Un governo rinnovato
specchio di Matteo
governo specchio di matteo

Due ore e mezza di colloquio al Quirinale tra Giorgio Napolitano e Matteo Renzi da soli ci dicono quanto sia stato laboriosa la nascita di questo governo. Benché il Capo dello Stato abbia smentito, ma non poteva fare diversamente, qualunque “braccio di ferro” tra lui e il presidente incaricato, non c’è dubbio che egli abbia esercitato fino in fondo i poteri che gli conferisce la Costituzione all’articolo 92, ossia la nomina dei ministri “su proposta” del capo del Governo. E questo si è visto soprattutto nella scelta di Pier Carlo Padoan, il super tecnico dell’OCSE che sta rientrando dal G20 di Sidney per occupare la poltrona che Fabrizio Saccomanni ha lasciato libera. Non è un mistero che Renzi avrebbe preferito un ministro “politico”, e particolarmente il suo fidatissimo collaboratore Del Rio: evidentemente il profilo di quest’ultimo – un medico ex sindaco di Reggio Emilia e ministro per un solo anno alle Regioni – non convinceva né Napolitano né, par di capire, Visco e Draghi che sono un po’ i controllori della nostra coerenza economico-finanziaria.

Per tutto il resto, Renzi è riuscito, dopo una lunga trattativa, a imporre il suo “segno” a questo governo, che è quello di un fortissimo rinnovamento che sia specchio dello stesso presidente del Consiglio. E per questo ha presentato al Paese una squadra di ministri giovani o giovanissimi, che esordiscono nel ruolo di governo e talvolta contemporaneamente anche in quello di parlamentari - è il caso della Boschi, deputata di prima legislatura che si carica dei rapporti Governo-Parlamento e delle Riforme istituzionali.
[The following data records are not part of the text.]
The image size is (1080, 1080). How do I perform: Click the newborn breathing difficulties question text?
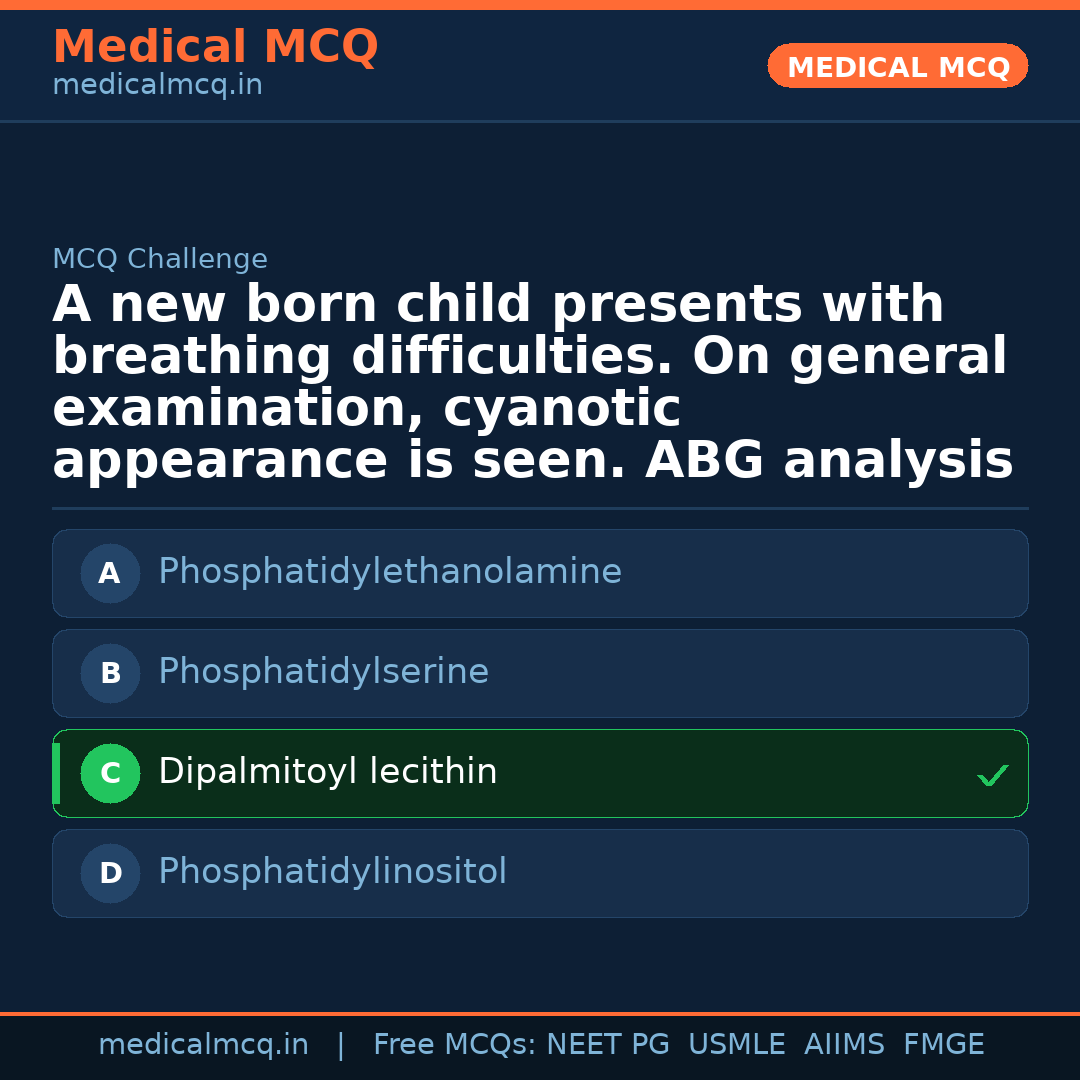pos(532,383)
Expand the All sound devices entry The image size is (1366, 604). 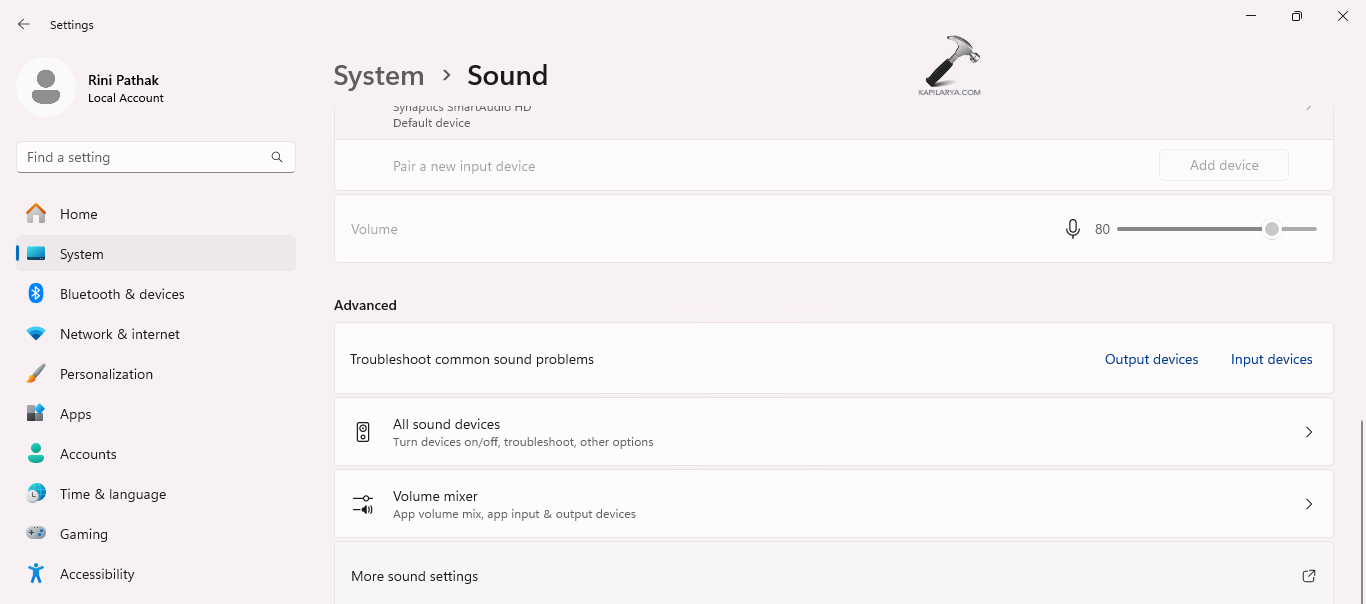pos(835,431)
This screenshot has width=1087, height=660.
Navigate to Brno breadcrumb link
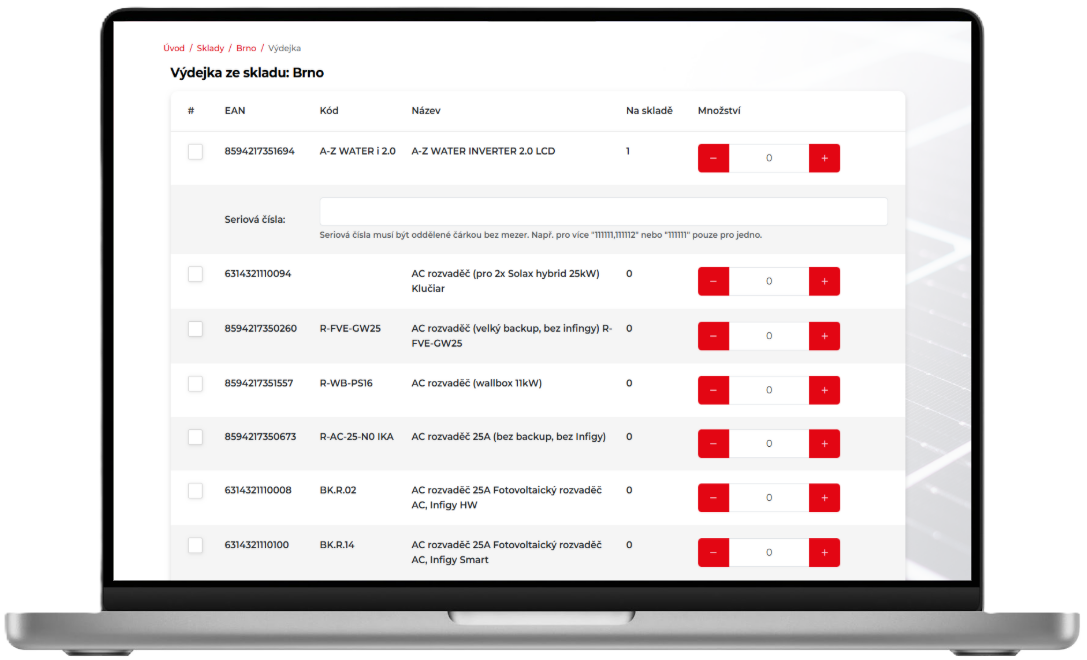point(246,48)
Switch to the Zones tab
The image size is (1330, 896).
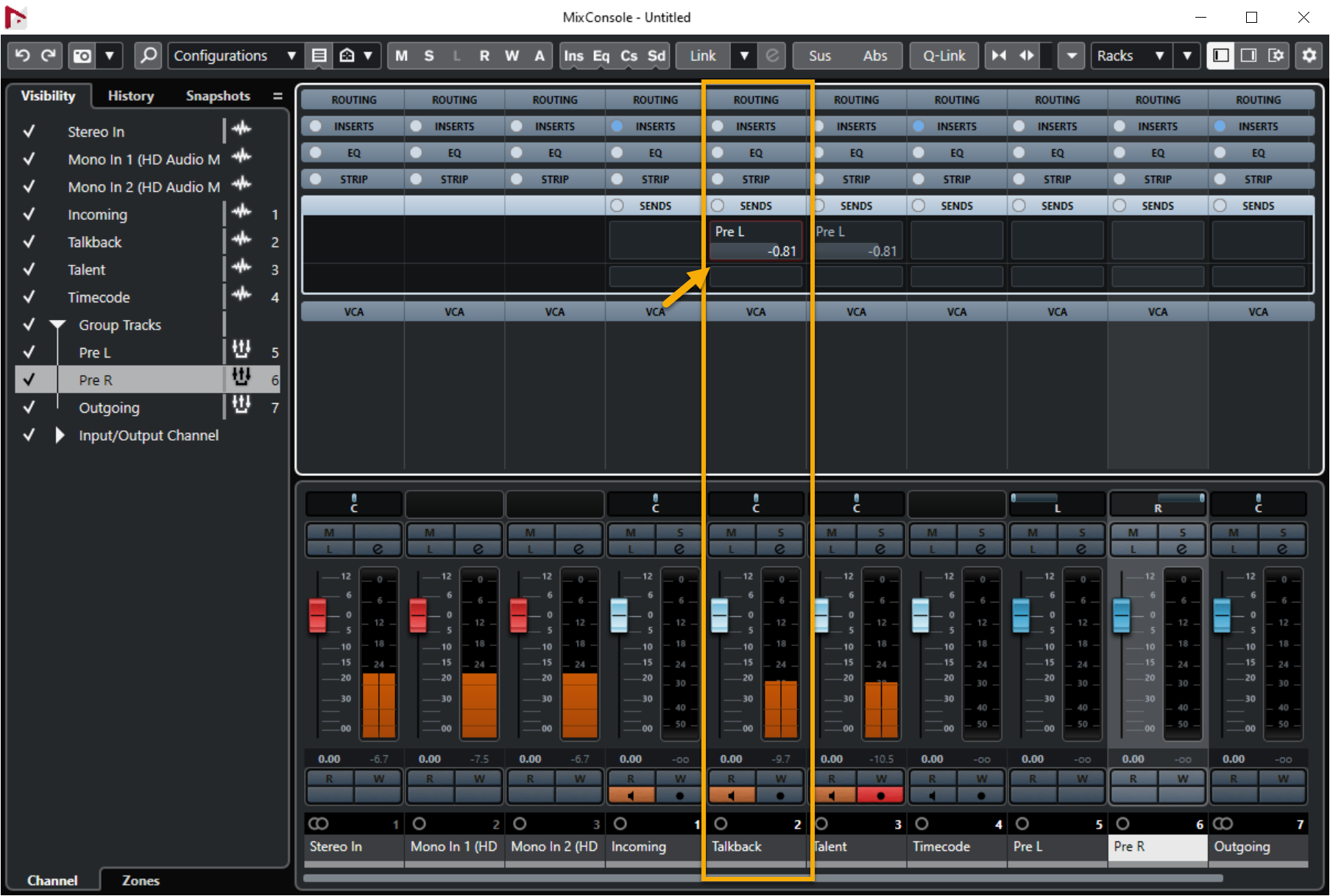click(x=140, y=881)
Solo in certe caselle sono stati posti degli esordienti che hanno una qualche esperienza nella materia che dovranno trattare, per il resto è sembrato che il criterio privilegiato sia stato quello della giovane età. E poi si è scelto di mettere in piedi il governo più “rosa” possibile: la metà delle poltrone va a donne, e questo sicuramente è un fatto che verrà apprezzato. Inoltre Renzi è riuscito da una parte a comporre un puzzle che contentasse le correnti del suo partito e dall’altra i partiti alleati. Alfano resta ministro dell’Interno, rinuncia alla carica di vicepremier, che è notoriamente una semplice bandierina, e conserva altri due dicasteri di peso. Semmai qualche criticità la si potrà scorgere sul lato dei partiti più piccoli come l’Udc e i Popolari per l’Italia. Sono particolari che immaginiamo Renzi abbia soppesato, considerando che la maggioranza in Senato è abbastanza esile, che ci sono nella sinistra Pd tanti maldipancia e che dunque non ci si può permettere troppa leggerezza. Questo per quanto riguarda la struttura.
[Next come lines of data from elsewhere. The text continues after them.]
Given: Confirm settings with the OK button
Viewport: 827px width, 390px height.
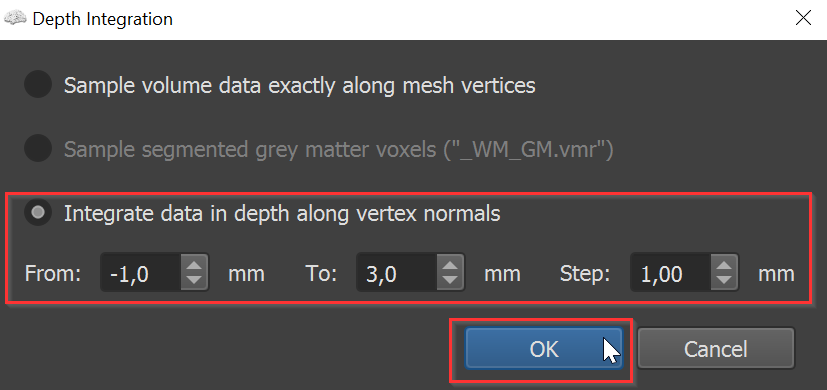Looking at the screenshot, I should [543, 348].
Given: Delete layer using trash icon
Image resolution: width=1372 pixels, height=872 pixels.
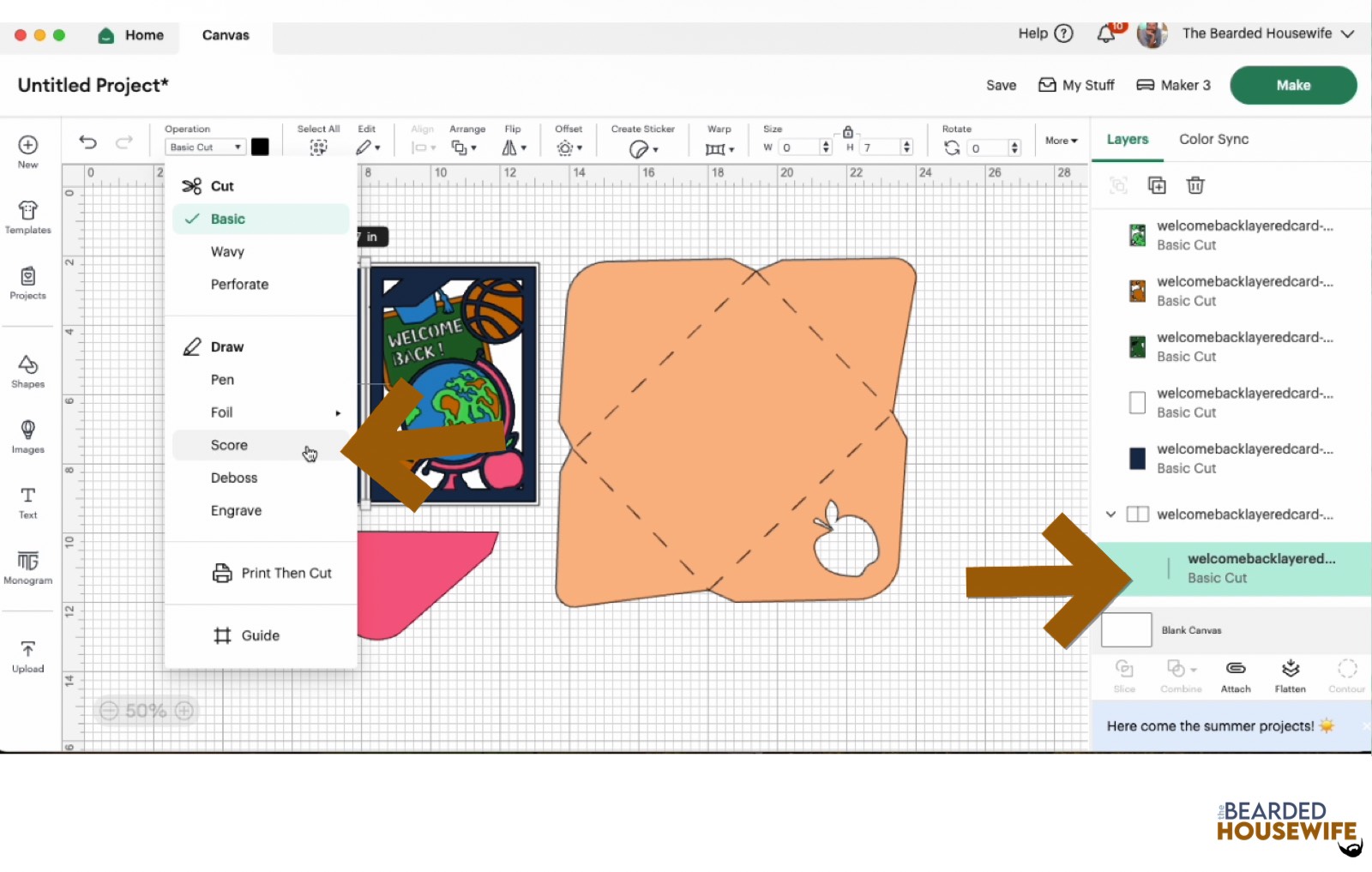Looking at the screenshot, I should [1194, 185].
Cosa dovranno fare questi ministri, e per quanto tempo? Sul programma siamo ancora abbastanza all’oscuro del risultato della trattativa tra i partiti. La riunione di maggioranza dell’altra sera è stata disertata da Renzi il quale si è riservato di decidere in ultima istanza, e dunque sapremo di più solo ascoltando il suo discorso programmatico sperando che voglia addentrarsi nei contenuti e andare oltre quella scadenza “di una riforma al mese” di cui ha parlato il giorno dell’incarico. Quanto all’arco temporale, è dichiarata la volontà di andare avanti fino al 2018 coprendo l’intera legislatura.
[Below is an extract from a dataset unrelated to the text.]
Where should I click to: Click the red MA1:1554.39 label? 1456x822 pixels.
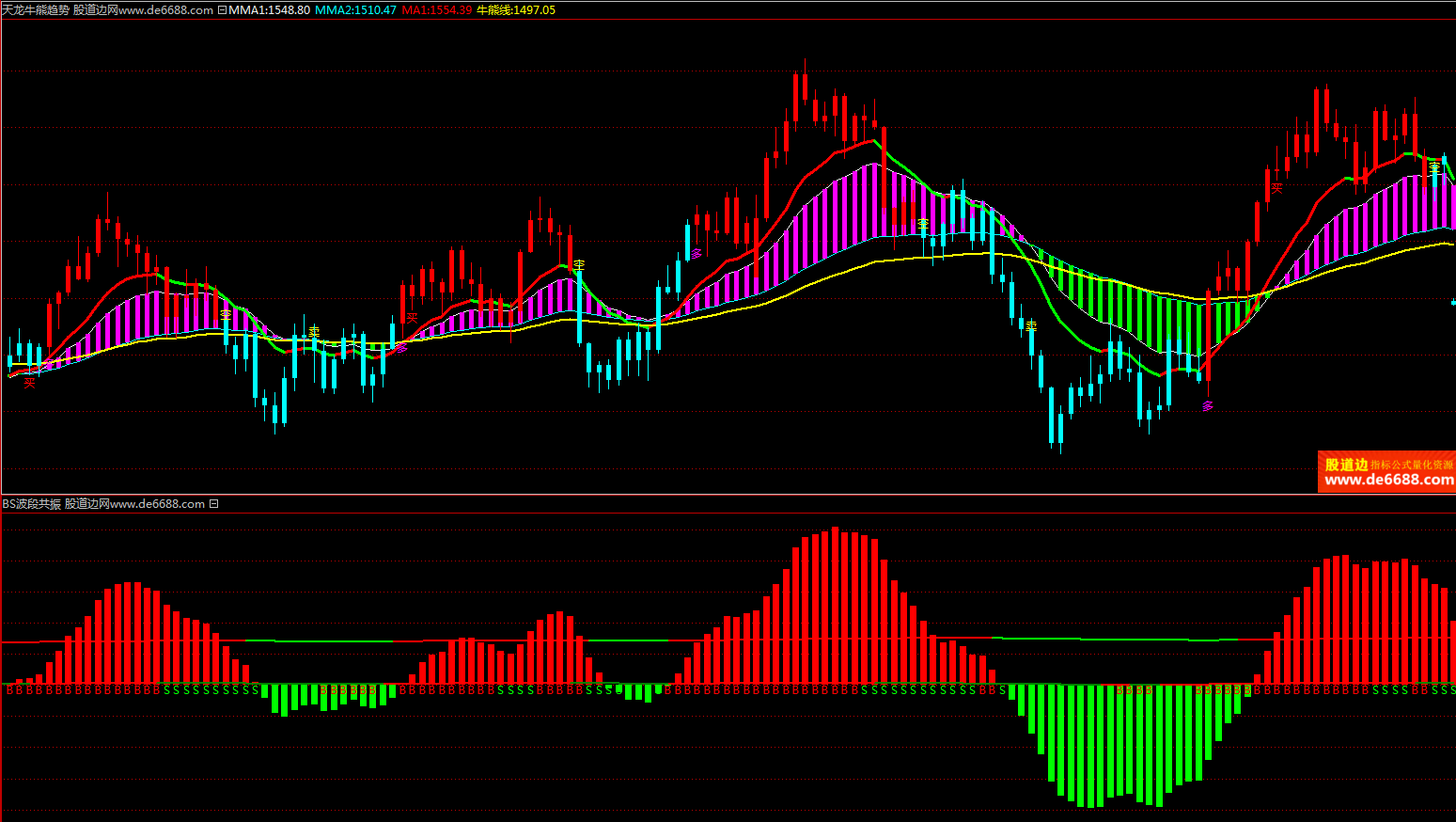436,10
Contro questa intenzione naturalmente è già iniziato il gioco tutto italico di scommettere su quando cadrà un gabinetto che non ha ancora giurato: ma questo purtroppo fa parte die nostri vizi e vezzi di cui non riusciamo a liberarci. In Germania hanno impiegato mesi per stabilire un programma e una tempistica dell’azione di governo precisi fin nel dettaglio e sanno che il lavoro andrà necessariamente avanti fino a scadenza. Ma è, appunto, la Germania. In assenza di qualcosa di simile, noi siamo legittimati a temere che, tanto per fare un esempio, la responsabile dello Sviluppo Economico, ex di Confindustria, e quello del Lavoro (ex Lega Coop) possano non avere idee collimanti. Ma, come dicono gli inglesi, sapremo se il budino è buono solo mangiandolo.